In the pre-concert discussion, Richard Cornell, the senior composer present, explained some of his working processes in Diversion, another Collage commission, completed this year. Every composer begins writing with some kind of idea in mind, but “as soon as you begin writing the piece, the material itself suggests other avenues.” His handout notes suggested an “optimistic, dancelike,” becoming “serious, urgent,” later “knocked off course.” One heard this in the change from spare counterpoint and precisely-placed pitches (and some fine unison melody of high flute and clarinet) to thicker and more bell-like, widely-spaced chordal texture and the first of two cadenzas for piano alone — slow, soft, with sostenuto-pedal resonances. The composer mentioned that, as he came to finishing the composition, he learned of the death of John Heiss, fellow Boston composer, flutist and polymath, and a good friend to so many of us. The second piano cadenza, a dark digression, pointed to a final section with a lovely solo muted violin, accompanied lightly with piano and bowed vibraphone, ending with a subtle high G in the flute, as a remembrance for John: “For him, in Diversion, the flute has the last word.”

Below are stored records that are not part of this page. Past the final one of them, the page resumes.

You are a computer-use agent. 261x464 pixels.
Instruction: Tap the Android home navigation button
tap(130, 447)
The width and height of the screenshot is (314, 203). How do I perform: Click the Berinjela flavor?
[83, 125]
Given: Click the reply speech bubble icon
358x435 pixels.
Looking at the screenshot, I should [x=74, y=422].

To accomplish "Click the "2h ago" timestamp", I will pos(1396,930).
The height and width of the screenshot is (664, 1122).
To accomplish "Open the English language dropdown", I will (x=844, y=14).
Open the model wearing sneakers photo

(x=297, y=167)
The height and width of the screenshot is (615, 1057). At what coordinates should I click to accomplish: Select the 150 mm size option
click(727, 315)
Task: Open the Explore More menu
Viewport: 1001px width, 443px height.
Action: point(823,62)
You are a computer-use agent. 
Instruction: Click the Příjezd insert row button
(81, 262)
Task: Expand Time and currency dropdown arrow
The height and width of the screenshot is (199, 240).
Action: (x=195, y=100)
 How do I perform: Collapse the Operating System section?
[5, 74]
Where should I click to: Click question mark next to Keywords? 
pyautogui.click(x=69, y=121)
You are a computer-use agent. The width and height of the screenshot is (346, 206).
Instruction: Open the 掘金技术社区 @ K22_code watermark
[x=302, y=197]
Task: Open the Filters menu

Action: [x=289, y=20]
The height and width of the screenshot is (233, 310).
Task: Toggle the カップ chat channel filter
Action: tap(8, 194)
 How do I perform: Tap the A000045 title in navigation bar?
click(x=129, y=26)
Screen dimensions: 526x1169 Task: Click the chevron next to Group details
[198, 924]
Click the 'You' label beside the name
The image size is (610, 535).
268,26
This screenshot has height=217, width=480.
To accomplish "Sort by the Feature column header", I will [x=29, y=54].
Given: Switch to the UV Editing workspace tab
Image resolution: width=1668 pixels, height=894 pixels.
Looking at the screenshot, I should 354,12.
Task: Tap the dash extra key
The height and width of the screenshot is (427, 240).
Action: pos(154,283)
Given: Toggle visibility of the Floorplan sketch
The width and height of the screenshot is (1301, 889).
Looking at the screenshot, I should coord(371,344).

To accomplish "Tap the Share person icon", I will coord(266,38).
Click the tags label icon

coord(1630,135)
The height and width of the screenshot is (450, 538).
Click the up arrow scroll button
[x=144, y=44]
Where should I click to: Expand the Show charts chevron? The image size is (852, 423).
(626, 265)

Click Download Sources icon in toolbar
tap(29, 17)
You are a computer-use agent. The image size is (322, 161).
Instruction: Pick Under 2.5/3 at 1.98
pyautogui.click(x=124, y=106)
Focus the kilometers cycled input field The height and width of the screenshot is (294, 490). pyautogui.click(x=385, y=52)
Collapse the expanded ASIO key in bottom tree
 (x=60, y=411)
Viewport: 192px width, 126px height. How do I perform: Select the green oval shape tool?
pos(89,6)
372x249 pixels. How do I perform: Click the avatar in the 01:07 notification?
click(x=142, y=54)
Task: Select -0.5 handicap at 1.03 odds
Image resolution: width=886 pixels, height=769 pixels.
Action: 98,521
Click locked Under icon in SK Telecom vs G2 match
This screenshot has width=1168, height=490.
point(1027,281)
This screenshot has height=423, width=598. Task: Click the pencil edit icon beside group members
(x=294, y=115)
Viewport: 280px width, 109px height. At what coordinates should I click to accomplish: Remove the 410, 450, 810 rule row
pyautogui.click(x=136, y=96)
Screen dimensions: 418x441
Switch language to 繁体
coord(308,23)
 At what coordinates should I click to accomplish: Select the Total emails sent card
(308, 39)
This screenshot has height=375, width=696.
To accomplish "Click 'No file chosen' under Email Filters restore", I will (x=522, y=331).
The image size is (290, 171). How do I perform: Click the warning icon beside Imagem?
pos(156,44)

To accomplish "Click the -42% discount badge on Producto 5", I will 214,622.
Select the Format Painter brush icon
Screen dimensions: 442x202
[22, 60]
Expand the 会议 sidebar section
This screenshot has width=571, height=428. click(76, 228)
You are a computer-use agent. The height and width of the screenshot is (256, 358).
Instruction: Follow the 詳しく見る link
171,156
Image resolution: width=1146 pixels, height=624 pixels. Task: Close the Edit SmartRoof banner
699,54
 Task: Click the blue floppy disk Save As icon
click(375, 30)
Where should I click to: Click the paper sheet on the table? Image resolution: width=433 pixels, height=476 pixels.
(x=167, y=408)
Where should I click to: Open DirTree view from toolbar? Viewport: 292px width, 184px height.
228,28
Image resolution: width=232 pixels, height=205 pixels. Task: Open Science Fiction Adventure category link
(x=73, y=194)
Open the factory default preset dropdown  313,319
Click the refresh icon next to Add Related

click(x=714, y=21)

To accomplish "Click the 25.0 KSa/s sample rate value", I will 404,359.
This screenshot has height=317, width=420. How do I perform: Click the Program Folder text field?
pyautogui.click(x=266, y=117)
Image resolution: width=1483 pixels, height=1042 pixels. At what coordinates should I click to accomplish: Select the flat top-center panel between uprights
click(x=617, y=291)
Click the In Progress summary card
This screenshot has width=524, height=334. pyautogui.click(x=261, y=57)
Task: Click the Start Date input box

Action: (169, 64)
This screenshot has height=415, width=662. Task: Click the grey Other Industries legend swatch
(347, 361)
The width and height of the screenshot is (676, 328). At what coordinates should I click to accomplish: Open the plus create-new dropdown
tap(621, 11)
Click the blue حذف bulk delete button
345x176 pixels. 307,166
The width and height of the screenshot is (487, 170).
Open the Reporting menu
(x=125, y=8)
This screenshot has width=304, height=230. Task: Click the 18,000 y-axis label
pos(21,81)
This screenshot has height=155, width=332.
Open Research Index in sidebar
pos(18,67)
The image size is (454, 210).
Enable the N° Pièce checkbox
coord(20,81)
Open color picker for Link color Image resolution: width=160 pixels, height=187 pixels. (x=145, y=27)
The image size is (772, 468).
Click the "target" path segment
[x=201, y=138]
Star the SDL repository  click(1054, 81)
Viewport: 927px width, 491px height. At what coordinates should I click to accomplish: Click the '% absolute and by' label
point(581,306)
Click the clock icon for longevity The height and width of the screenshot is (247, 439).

The closer, a Boston premiere, Diaries II (2018) by Carlos Sanchez-Gutierrez, can be described as a splattering spectacle, with fistfuls of notes hurled in crunch chords, whirling scales, stormy top-register clusters, and motoric basses, as well as insistent notes and pedal points. There were four movements with suggestive titles: Machine with Cat Whiskers, Dream Bolero, Machine with Roller Chain, and Machine with Messiaen. The composer alluded to a psychological connection to the spectacular mechanical sculptures by Arthur Ganson, some of which can be seen in the MIT Museum. Piano and percussion carried the day in these noisy, colorful pieces, and Craig McNutt, percussionist, wielding at least three kinds of sticks, moved quickly among vibraphone, a five-octave marimba (with resonators), various side drums and tomtoms, a guïro, three woodblocks, and even a cabasa (a hollow gourd loosely laced with beads) which the flutist actuated. Everyone got the point of the “Dream Bolero” with its repeated ostinato C sharp in several octaves, although we heard no trace of a genuine bolero rhythm. Insistent single notes for very high piano and a very loud minor triad symbolized the “Roller Chain.” “Messiaen” seemed to evoke that composer’s glacially slow Quartet for the End of Time, but only briefly, as Oldfather and McNutt carried fff to center stage.

The whole ensemble, fully involved throughout the evening, delivered plenty of finely wrought and thoughtful playing, whether meditative or aggressive. Catherine French, violin; and Alexis Lanz, clarinets; plus those already mentioned, once again were expertly brought together by David Hoose, who has directed Collage ensembles for 32 years. It’s hard to believe, but he will retire at the end of this season. A grateful audience of about 70 cheered them on.

Mark DeVoto, musicologist and composer, is an expert on the music of Alban Berg, Debussy, and other early 20th-century composers. A graduate of Harvard College (1961) and Princeton (Ph.D., 1967), he has published on many music subjects, and edited the revised fourth (1978) and fifth (1987) editions of Harmony by his teacher Walter Piston.